Ryan menepi di sebuah masjid kecil. Tentunya bukan untuk sembahyang. Tahu caranya pun tidak. Ia hanya butuh tumpangan untuk tidur malam itu dan tempat yang cukup aman untuk menaruh motornya selama ia terlelap. Ia memilih mushola yang tidak terlalu besar karena biasanya tidak ada penjaganya. Penjaga mushola mana yang akan membiarkan orang berbau alkohol sepertinya tidur di tempat yang mereka sebut dengan rumah Tuhan ini?

Setelah memastikan bahwa motornya sudah terkunci, ia lalu masuk ke dalam ruangan yang biasa digunakan oleh para jemaat melaksanakan ritual sembahyang. Ketika menginjakkan kakinya ke dalam, ia langsung menghirup bau tidak sedap. Seperti berada di ruangan kecil yang berisi ribuan sepatu basah yang tidak pernah kering selama ratusan tahun. Bau apek!

“Aku iba padamu, Tuhan. Beginikah mereka memperlakukanmu? Aku saja ogah tidur di tempat seperti ini kalau bukan karena kepepet.” Kata Ryan sambil melihat sekeliling ruangan kecil tersebut hanya dengan bantuan penerangan cahaya dari ponselnya. Ia sengaja tidak menyalakan lampu agar tidak membuat orang-orang yang melintasi masjid curiga.¬
Ryan akhirnya memilih salah satu sudut ruangan sebagai tempatnya tidur. Ia menyusun dengan asal sajadah dan mukena untuk dijadikan bantal darurat. Ryan pun segera merebahkan badannya ke atas lantai yang dilapisi dengan karpet tipis dan agak lembab itu. Ketika punggungnya menyentuh lantai, ia langsung meringis kesakitan. Badannya remuk redam.

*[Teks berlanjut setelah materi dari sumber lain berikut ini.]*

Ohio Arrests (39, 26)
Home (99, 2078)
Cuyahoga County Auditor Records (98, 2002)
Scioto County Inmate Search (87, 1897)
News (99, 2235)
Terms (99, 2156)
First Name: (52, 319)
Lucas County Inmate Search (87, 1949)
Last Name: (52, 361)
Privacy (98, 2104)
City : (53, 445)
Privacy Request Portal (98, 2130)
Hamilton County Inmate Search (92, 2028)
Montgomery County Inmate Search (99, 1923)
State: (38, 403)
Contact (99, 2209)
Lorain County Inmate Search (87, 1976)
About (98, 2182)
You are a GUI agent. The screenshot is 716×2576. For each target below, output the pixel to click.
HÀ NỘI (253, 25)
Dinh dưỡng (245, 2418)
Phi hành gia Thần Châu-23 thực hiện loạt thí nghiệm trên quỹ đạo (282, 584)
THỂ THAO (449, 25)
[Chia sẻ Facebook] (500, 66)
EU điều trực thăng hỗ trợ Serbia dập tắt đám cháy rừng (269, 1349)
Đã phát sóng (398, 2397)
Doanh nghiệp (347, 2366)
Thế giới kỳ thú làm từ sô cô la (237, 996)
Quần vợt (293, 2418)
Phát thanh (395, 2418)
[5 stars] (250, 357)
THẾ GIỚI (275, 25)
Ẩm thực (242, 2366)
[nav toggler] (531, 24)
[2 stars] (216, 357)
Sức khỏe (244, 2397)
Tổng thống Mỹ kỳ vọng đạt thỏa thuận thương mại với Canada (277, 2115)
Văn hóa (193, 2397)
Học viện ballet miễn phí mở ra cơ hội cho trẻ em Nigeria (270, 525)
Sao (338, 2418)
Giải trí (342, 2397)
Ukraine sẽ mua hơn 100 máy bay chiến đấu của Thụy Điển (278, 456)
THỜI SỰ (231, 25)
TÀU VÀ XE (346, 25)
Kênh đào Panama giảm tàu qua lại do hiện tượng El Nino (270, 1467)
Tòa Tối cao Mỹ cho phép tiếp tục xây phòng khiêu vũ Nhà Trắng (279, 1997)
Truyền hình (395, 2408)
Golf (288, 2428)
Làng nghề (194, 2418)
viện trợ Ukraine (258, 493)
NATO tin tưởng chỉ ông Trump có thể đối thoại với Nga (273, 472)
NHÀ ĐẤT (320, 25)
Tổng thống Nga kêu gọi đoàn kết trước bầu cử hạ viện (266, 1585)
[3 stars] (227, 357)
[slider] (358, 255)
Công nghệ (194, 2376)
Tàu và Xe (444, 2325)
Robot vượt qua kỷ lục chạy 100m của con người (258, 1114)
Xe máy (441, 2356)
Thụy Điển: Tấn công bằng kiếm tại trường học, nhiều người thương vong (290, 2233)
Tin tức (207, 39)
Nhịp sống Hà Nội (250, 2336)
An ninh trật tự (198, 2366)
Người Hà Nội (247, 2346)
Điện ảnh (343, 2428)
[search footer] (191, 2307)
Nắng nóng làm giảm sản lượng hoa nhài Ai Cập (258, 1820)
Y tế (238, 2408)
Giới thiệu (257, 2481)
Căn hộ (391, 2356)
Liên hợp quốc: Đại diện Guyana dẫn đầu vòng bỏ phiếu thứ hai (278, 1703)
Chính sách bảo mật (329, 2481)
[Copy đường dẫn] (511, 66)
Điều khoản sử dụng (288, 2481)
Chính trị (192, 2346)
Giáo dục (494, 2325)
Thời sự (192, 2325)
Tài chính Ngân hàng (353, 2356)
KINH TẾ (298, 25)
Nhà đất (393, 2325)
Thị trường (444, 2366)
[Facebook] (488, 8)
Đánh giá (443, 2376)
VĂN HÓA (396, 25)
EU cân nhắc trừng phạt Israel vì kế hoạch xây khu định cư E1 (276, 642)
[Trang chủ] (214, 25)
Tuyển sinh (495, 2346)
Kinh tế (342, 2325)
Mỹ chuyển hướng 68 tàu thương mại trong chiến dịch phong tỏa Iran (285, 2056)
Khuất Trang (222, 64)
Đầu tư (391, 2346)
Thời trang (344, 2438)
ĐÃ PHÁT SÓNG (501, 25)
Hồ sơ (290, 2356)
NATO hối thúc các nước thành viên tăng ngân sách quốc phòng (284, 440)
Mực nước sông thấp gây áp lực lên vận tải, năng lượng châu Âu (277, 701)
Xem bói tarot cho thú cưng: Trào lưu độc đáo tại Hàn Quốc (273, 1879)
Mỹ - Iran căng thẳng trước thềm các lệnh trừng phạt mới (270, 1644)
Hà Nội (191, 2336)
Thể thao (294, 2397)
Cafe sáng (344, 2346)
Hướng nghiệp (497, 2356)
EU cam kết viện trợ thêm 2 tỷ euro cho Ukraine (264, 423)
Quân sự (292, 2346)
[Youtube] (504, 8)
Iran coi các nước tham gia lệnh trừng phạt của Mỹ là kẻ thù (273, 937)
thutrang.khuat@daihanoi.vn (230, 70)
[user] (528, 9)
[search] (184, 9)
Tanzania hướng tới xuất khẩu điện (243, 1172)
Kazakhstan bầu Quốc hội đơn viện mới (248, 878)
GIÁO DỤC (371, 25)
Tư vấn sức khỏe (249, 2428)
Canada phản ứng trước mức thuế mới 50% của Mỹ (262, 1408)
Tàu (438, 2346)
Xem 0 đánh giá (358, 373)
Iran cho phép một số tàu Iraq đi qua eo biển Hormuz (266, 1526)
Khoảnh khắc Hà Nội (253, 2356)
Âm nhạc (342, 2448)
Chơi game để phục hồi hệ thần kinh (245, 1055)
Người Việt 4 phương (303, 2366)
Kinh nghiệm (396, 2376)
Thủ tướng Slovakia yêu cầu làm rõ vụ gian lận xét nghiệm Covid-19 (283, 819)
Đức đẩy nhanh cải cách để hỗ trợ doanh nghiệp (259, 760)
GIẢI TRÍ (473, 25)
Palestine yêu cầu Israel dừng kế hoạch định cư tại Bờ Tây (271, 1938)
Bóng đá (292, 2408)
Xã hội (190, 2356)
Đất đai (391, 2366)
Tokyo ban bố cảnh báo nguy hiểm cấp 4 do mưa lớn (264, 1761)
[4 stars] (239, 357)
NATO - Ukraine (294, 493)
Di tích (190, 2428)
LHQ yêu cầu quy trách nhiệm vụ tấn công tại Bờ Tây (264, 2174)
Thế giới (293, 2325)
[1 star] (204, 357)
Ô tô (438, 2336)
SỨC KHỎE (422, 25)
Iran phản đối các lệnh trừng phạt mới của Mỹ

“Arrghh.. Sialan! Keras juga pukulan mereka” seru Ryan dalam hati sambil mengaduh.
Ingatan Ryan kembali membawanya ke peristiwa yang baru saja dialaminya beberapa jam lalu. Berawal dari telpon yang memintanya segera kembali ke rumah. Dari nada suara Sang Penelpon yang tinggi, Ryan tahu bahwa ia sedang marah dan betul-betul menginginkan Ryan berada di sana saat itu juga. Ryan memutuskan untuk mematuhi permintaannya. Namun, Ryan tidak menyangka bahwa setibanya di rumah, keluarga besarnya sudah menanti. Ryan sangat terkejut. Tidak pernah terlintas sedikit pun di benaknya bahwa akan ada peristiwa seperti yang dialaminya saat itu, di mana seluruh keluarga berkumpul untuk dirinya. Alih-alih senyum riang, kue ulang tahun, dan teriakan surprise yang biasanya mereka berikan ketika sepupu-sepupunya ulang tahun, Ryan malah disambut oleh mata-mata yang menatapnya tajam seakan ingin menerkamnya hidup-hidup. Sesaat Ryan tidak mengerti apa yang tengah terjadi di ruangan tersebut. Ia mencoba mengingat-ingat kesalahan apa yang dilakukannya pagi tadi sebelum meninggalkan rumah. Namun, rasanya lupa mematikan lampu kamar mandi tidak akan membuat mereka segeram itu. Dengan gerakan matanya Ryan menyapu sekeliling ruangan, berharap menemukan petunjuk sampai matanya tertuju pada benda yang digenggam oleh salah seorang adik laki-laki Sang Penelpon. Sebuah wadah plastik kecil berisi bubuk putih dan jarum suntik. Jelas sudah sekarang.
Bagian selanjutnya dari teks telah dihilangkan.